Confirm the following by editing each check box to '[x]'

I am familiar with the essential aspects of Bioconductor software management, including:

For questions/help about the submission process, including questions about the output of the automatic reports generated by the SPB (Single Package Builder), please use the #package-submission channel of our Community Slack. Follow the link on the home page of the Bioconductor website to sign up.

bioc-issue-bot commented 2 years ago

Hi @zijianni

Thanks for submitting your package. We are taking a quick look at it and you will hear back from us soon.

The DESCRIPTION file for this package is:

Package: SpotClean
Version: 0.99.3
Date: 2022/4/11
Title: SpotClean adjusts for spot swapping in spatial transcriptomics data
Authors@R: c(
    person("Zijian", "Ni", role = c("aut", "cre"), email = "zni25@wisc.edu"), 
    person("Christina", "Kendziorski", role="ctb"))
Depends: 
    R (>= 4.0.0),
Imports: 
    stats,
    methods,
    utils,
    dplyr,
    S4Vectors,
    SummarizedExperiment,
    Matrix,
    rhdf5,
    ggplot2,
    grid,
    readbitmap,
    rjson,
    tibble,
    viridis,
    grDevices,
    RColorBrewer,
    Seurat
Suggests: 
    testthat (>= 2.1.0),
    knitr,
    BiocStyle,
    rmarkdown,
    R.utils
biocViews:
    DataImport,
    RNASeq,
    Sequencing,
    GeneExpression,
    Spatial,
    Transcriptomics,
    Preprocessing
Description: 
    SpotClean is a computational method to adjust for spot swapping in spatial 
    transcriptomics data. Recent spatial transcriptomics experiments utilize 
    slides containing thousands of spots with spot-specific barcodes that bind 
    mRNA. Ideally, unique molecular identifiers at a spot measure spot-specific 
    expression, but this is often not the case due to bleed from nearby spots, 
    an artifact we refer to as spot swapping. SpotClean is able to estimate the 
    contamination rate in observed data and decontaminate the spot swapping 
    effect, thus increase the sensitivity and precision of downstream analyses. 
License: GPL-3
NeedsCompilation: yes
VignetteBuilder: knitr
Encoding: UTF-8
SystemRequirements: C++11
RoxygenNote: 7.1.2
URL: https://github.com/zijianni/SpotClean
BugReports: https://github.com/zijianni/SpotClean/issues
drisso commented 2 years ago

Dear @zijianni,

this looks like a really interesting and useful package! Thanks for contributing it to Bioconductor!

Looking at your code, I've noticed that you have a custom reader function for 10X Visium data and that you use SummarizedExperiment to store the data, storing the spatial information inside the metadata slot. Do I understand correctly?
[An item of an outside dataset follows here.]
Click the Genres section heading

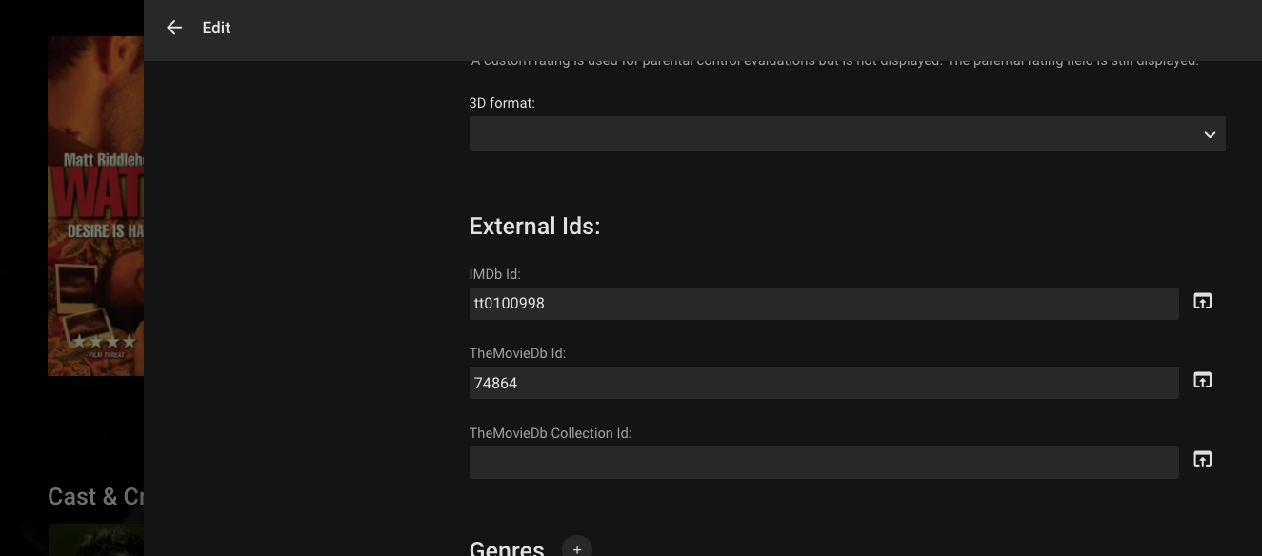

I wanted to make sure that you are aware of the SpatialExperiment package, which is our attempt at extending SummarizedExperiment to store spatial transcriptomic data.

In that package, we provide the read10xVisium function to read 10X Visium data. This function returns a SpatialExperiment object that stores all the data that you need for your package (including the image). It shouldn't be much work to restructure the package to use SpatialExperiment and this will ensure interoperability between your and other spatial transcriptomic packages. For instance, it will allow users to visualize the data using the ggspavis package.

We are very open to engaging with the community and getting feedback by developers on the SpatialExperiment class.

Tagging @lmweber @HelenaLC @drighelli who are actually developing SpatialExperiment in case they have further input.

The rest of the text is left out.